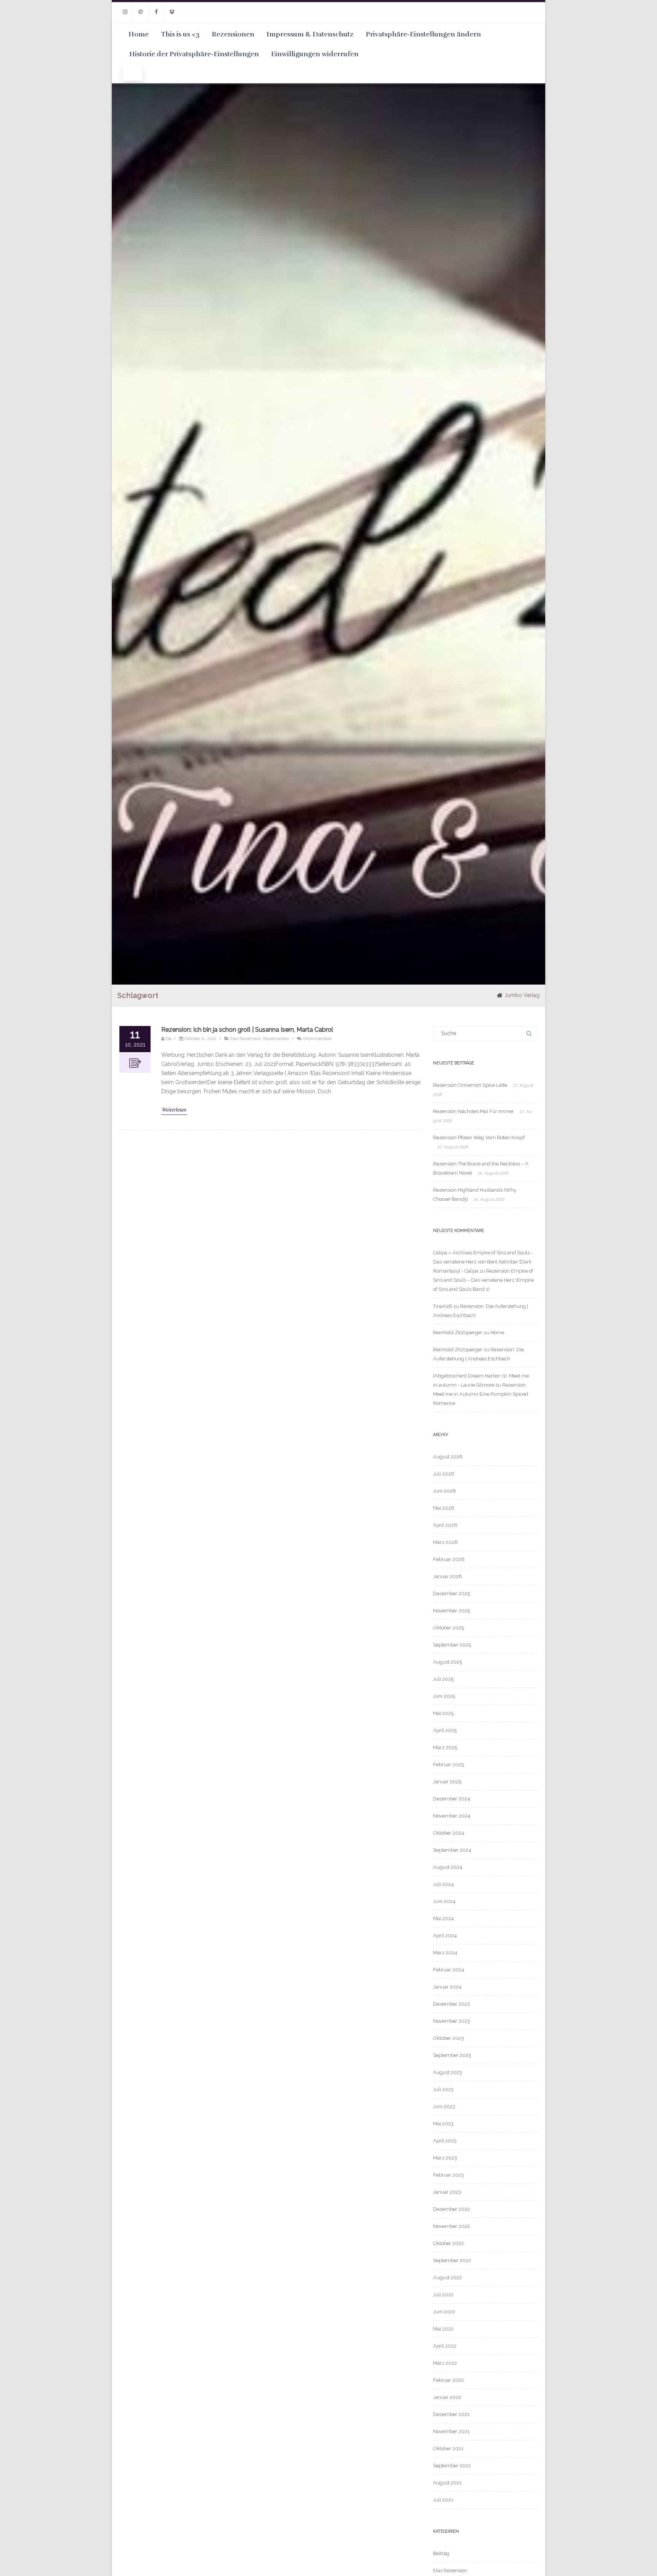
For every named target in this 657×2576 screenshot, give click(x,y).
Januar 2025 (447, 1781)
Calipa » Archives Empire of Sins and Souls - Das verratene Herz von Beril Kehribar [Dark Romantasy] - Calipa (483, 1262)
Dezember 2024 (451, 1799)
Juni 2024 (444, 1901)
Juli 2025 (443, 1679)
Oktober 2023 (448, 2038)
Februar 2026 (449, 1559)
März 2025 (445, 1747)
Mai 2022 (443, 2329)
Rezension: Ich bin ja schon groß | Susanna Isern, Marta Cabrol (247, 1029)
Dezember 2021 (451, 2414)
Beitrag (441, 2553)
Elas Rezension (245, 1038)
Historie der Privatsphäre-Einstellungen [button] (194, 54)
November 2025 (451, 1610)
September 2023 (452, 2055)
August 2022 (447, 2277)
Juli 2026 (443, 1474)
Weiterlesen (174, 1110)
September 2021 (452, 2465)
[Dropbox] (171, 12)
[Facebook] (156, 12)
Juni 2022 (444, 2312)
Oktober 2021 (448, 2448)
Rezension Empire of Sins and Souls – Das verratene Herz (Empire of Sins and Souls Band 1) (483, 1280)
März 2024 (445, 1952)
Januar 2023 (447, 2192)
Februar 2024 (448, 1970)
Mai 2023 (443, 2123)
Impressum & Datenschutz (310, 34)
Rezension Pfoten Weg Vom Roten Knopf (479, 1137)
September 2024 (452, 1850)
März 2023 (445, 2158)
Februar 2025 (448, 1764)
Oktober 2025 (448, 1628)
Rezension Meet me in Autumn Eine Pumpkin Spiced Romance (480, 1394)
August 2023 (447, 2072)
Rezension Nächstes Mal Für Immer (473, 1111)
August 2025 (447, 1662)
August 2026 (448, 1457)
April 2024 (445, 1935)
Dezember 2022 (451, 2209)
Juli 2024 (443, 1884)
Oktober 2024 (448, 1833)
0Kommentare (317, 1038)
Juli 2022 (443, 2294)
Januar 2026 (447, 1576)
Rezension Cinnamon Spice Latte (470, 1085)
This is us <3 (180, 34)
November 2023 (451, 2021)
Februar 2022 (448, 2380)
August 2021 (447, 2483)
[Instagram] (125, 12)
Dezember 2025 (451, 1593)
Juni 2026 (444, 1491)
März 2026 (445, 1542)
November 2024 (451, 1816)
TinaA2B (442, 1306)
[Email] (140, 12)
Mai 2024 (443, 1918)
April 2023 (445, 2141)
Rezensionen (233, 34)
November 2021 (451, 2431)
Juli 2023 (443, 2089)
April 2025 (445, 1730)
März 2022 (445, 2363)
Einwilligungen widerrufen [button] (315, 54)
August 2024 (447, 1867)
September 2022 (452, 2260)
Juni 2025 (444, 1696)
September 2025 (452, 1645)
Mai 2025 (443, 1713)
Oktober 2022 (448, 2243)
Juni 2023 (444, 2106)
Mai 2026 (443, 1508)
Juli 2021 (443, 2500)
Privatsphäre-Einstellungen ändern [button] (423, 34)
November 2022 (451, 2226)
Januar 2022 (447, 2397)
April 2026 (445, 1525)
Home (139, 34)
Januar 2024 (447, 1987)
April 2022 (445, 2346)
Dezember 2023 (451, 2004)
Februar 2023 (448, 2175)
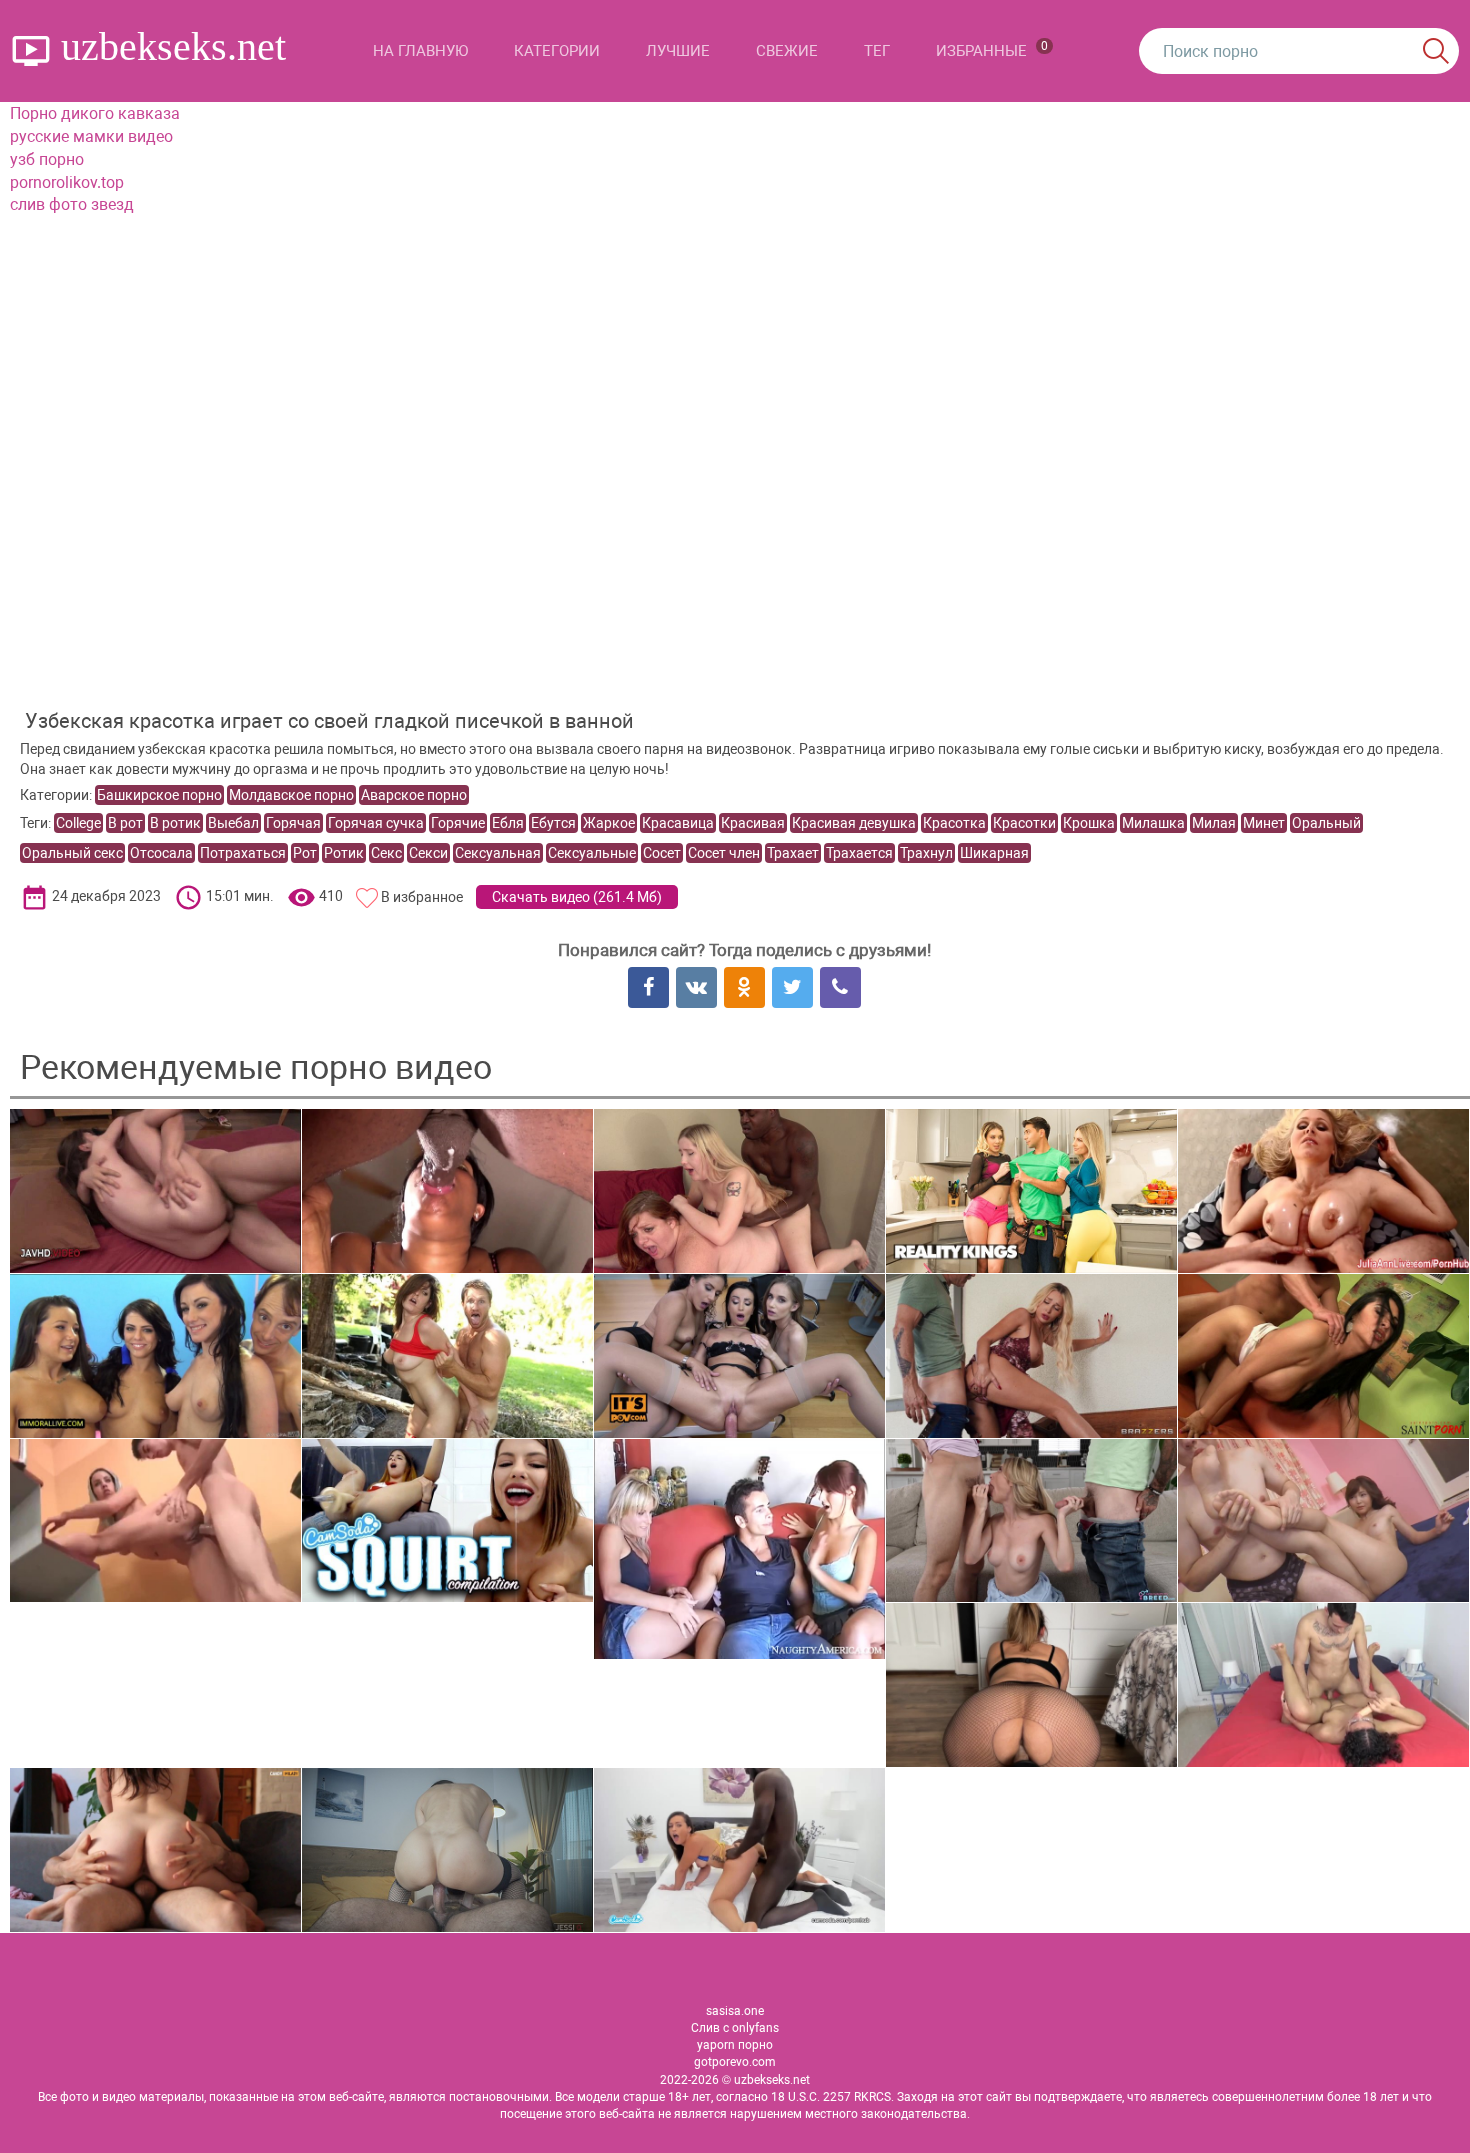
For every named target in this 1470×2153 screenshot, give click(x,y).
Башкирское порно (159, 795)
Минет (1264, 823)
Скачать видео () (577, 897)
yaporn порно (735, 2045)
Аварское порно (414, 795)
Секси (428, 853)
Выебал (233, 823)
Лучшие (678, 51)
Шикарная (994, 853)
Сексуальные (592, 853)
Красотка (954, 823)
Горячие (458, 823)
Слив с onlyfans (735, 2028)
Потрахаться (243, 853)
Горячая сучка (376, 823)
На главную (420, 51)
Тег (877, 51)
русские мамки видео (91, 136)
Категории (557, 51)
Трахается (859, 853)
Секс (386, 853)
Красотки (1024, 823)
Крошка (1089, 823)
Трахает (793, 853)
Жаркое (609, 823)
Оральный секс (72, 853)
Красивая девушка (854, 823)
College (78, 823)
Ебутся (553, 823)
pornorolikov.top (67, 182)
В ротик (175, 823)
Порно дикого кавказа (95, 113)
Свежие (787, 51)
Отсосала (161, 853)
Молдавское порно (291, 795)
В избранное (422, 897)
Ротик (344, 853)
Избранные (992, 49)
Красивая (753, 823)
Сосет (662, 853)
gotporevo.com (735, 2062)
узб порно (47, 159)
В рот (125, 823)
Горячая (293, 823)
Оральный (1326, 823)
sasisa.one (735, 2011)
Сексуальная (498, 853)
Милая (1214, 823)
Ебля (508, 823)
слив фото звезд (72, 204)
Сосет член (724, 853)
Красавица (678, 823)
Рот (305, 853)
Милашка (1153, 823)
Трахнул (926, 853)
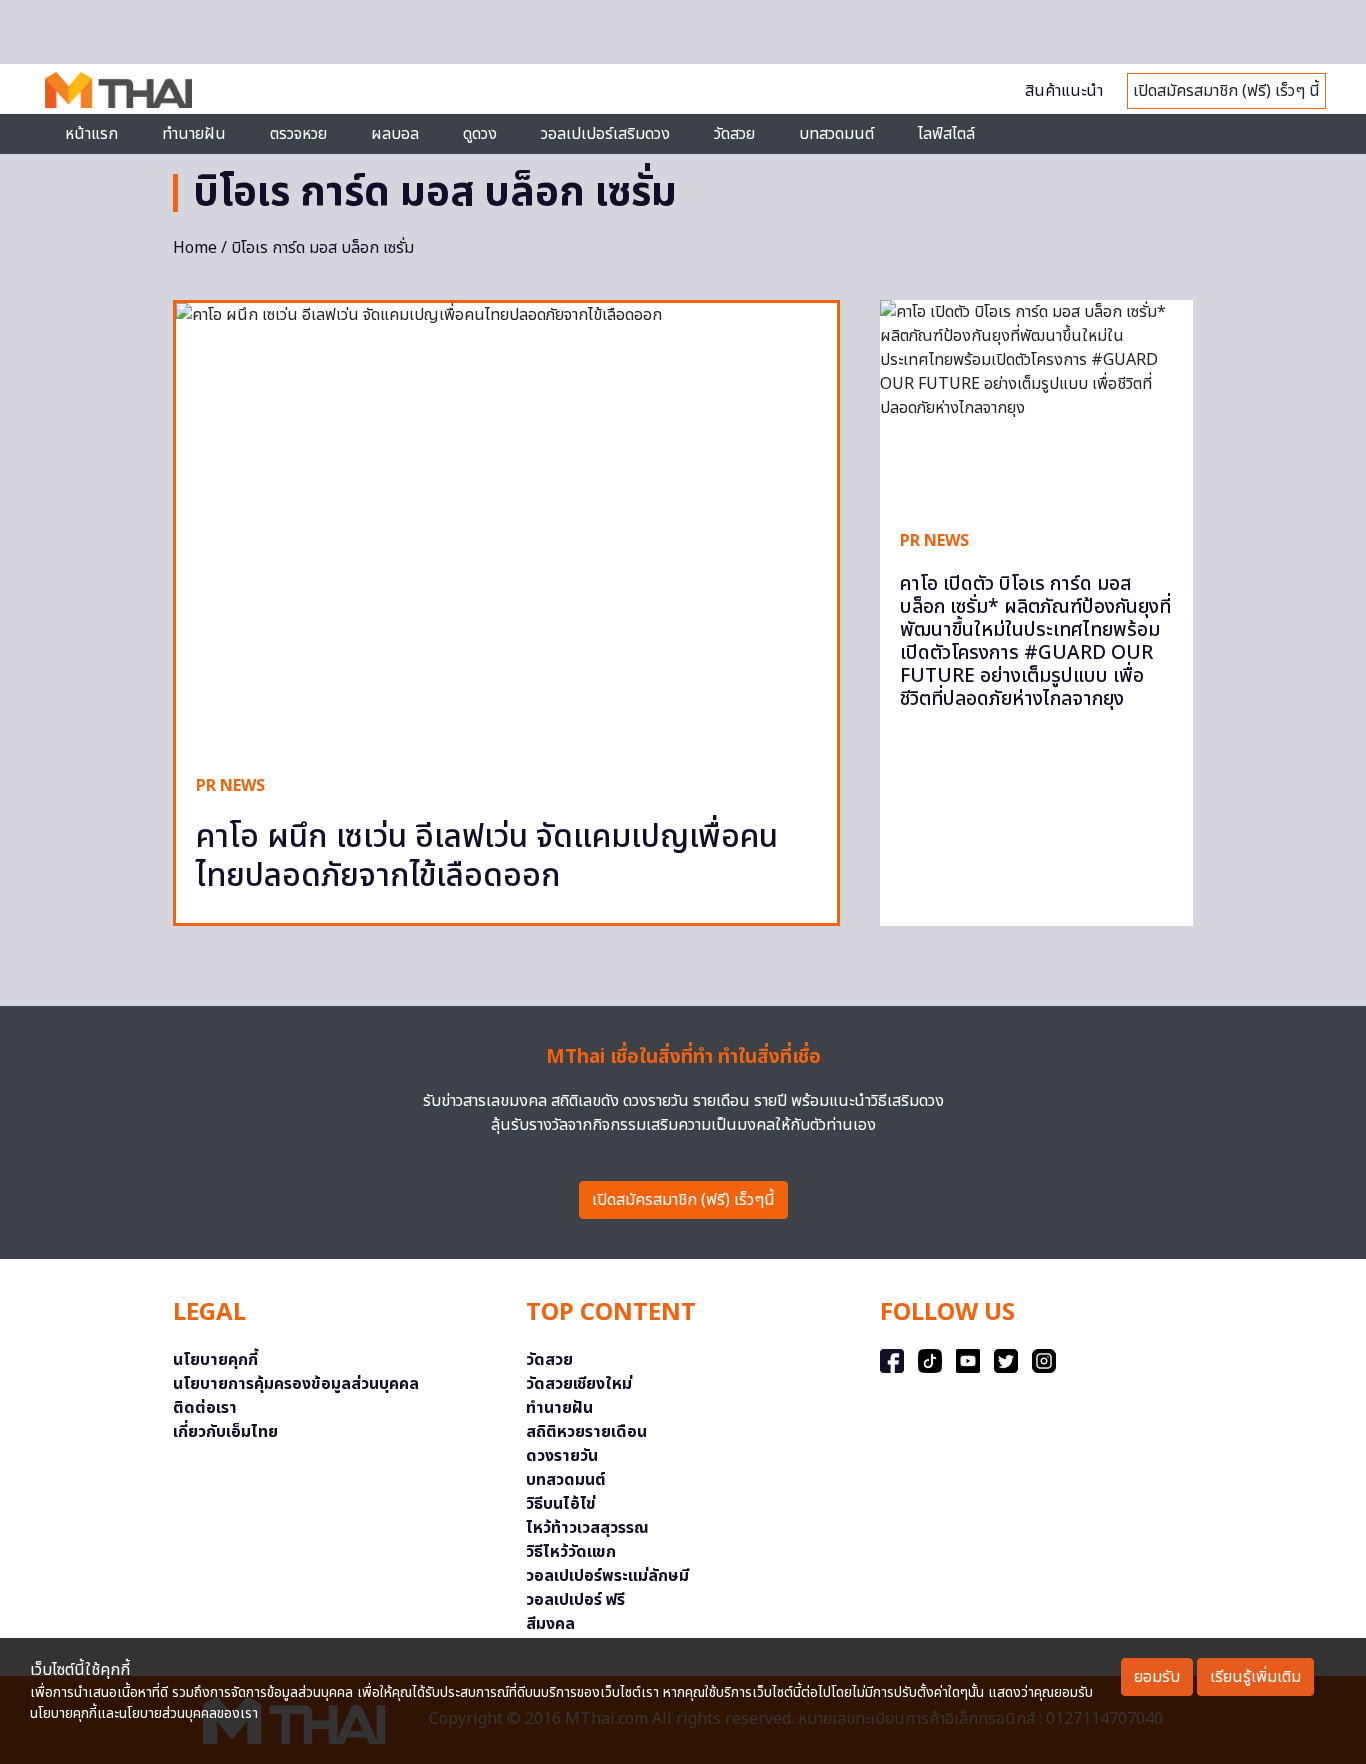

→ WHAT TO WORK ON:
The answer is one number: how many lines of the material above contain "Februar".

→ OUTPUT OF THE EXERCISE:
5